[INPUT MATERIAL Boundary: Start]

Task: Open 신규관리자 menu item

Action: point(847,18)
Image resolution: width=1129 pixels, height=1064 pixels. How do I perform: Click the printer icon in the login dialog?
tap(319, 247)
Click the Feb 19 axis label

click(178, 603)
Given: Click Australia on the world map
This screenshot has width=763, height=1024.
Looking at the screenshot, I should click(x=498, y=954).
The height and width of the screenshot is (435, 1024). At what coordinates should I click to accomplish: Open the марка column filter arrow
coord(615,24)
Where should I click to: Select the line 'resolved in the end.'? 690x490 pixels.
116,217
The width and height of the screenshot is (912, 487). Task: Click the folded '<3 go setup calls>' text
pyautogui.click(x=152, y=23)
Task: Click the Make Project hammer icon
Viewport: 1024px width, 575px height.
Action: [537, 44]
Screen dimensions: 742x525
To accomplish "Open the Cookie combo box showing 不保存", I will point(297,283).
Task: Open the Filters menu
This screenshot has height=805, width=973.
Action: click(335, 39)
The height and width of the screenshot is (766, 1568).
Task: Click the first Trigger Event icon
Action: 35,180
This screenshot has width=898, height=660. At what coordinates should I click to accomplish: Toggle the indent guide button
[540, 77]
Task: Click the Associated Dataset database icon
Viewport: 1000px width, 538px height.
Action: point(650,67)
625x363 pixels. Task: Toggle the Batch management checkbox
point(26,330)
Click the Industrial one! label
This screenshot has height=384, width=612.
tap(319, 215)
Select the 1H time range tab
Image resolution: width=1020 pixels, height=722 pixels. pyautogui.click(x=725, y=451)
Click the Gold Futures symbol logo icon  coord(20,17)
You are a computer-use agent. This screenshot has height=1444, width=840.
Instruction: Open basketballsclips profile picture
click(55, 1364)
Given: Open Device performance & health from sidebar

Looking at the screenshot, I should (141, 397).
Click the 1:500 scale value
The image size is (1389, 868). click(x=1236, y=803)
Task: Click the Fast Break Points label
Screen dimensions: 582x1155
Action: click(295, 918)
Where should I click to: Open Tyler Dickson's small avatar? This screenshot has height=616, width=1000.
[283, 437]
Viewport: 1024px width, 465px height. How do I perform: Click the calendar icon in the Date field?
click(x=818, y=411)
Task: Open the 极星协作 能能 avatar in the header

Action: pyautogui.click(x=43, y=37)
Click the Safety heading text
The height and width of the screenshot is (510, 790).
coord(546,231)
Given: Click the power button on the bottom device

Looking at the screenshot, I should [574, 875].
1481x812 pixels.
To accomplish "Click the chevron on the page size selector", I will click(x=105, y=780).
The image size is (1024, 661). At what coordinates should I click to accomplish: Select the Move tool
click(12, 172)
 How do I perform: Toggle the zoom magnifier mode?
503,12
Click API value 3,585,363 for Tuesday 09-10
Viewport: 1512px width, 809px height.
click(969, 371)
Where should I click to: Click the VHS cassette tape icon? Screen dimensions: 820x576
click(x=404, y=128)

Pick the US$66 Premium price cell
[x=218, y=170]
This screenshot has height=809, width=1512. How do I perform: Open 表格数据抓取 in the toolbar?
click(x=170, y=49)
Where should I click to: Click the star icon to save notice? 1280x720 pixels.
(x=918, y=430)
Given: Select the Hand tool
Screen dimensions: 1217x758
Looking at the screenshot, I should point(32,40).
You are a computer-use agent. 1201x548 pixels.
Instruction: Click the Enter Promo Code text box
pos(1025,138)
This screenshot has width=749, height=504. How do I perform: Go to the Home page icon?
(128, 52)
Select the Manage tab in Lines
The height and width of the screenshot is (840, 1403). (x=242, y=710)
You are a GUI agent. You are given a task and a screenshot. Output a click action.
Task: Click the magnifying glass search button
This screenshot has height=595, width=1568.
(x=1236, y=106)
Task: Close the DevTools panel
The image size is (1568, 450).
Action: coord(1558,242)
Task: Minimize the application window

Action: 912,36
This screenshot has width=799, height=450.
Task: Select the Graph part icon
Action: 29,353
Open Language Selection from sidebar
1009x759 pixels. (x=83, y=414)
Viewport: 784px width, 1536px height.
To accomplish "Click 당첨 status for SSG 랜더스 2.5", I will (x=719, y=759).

[INPUT MATERIAL Boundary: End]

**WORK TO COMPLETE**
Quote the records from their first line to the line with "Task: Open the Filters menu", inclusive, without adding or dropping anything.

**ANSWER TO THIS TASK**
Task: Open 신규관리자 menu item

Action: point(847,18)
Image resolution: width=1129 pixels, height=1064 pixels. How do I perform: Click the printer icon in the login dialog?
tap(319, 247)
Click the Feb 19 axis label

click(178, 603)
Given: Click Australia on the world map
This screenshot has width=763, height=1024.
Looking at the screenshot, I should click(x=498, y=954).
The height and width of the screenshot is (435, 1024). At what coordinates should I click to accomplish: Open the марка column filter arrow
coord(615,24)
Where should I click to: Select the line 'resolved in the end.'? 690x490 pixels.
116,217
The width and height of the screenshot is (912, 487). Task: Click the folded '<3 go setup calls>' text
pyautogui.click(x=152, y=23)
Task: Click the Make Project hammer icon
Viewport: 1024px width, 575px height.
Action: [537, 44]
Screen dimensions: 742x525
To accomplish "Open the Cookie combo box showing 不保存", I will point(297,283).
Task: Open the Filters menu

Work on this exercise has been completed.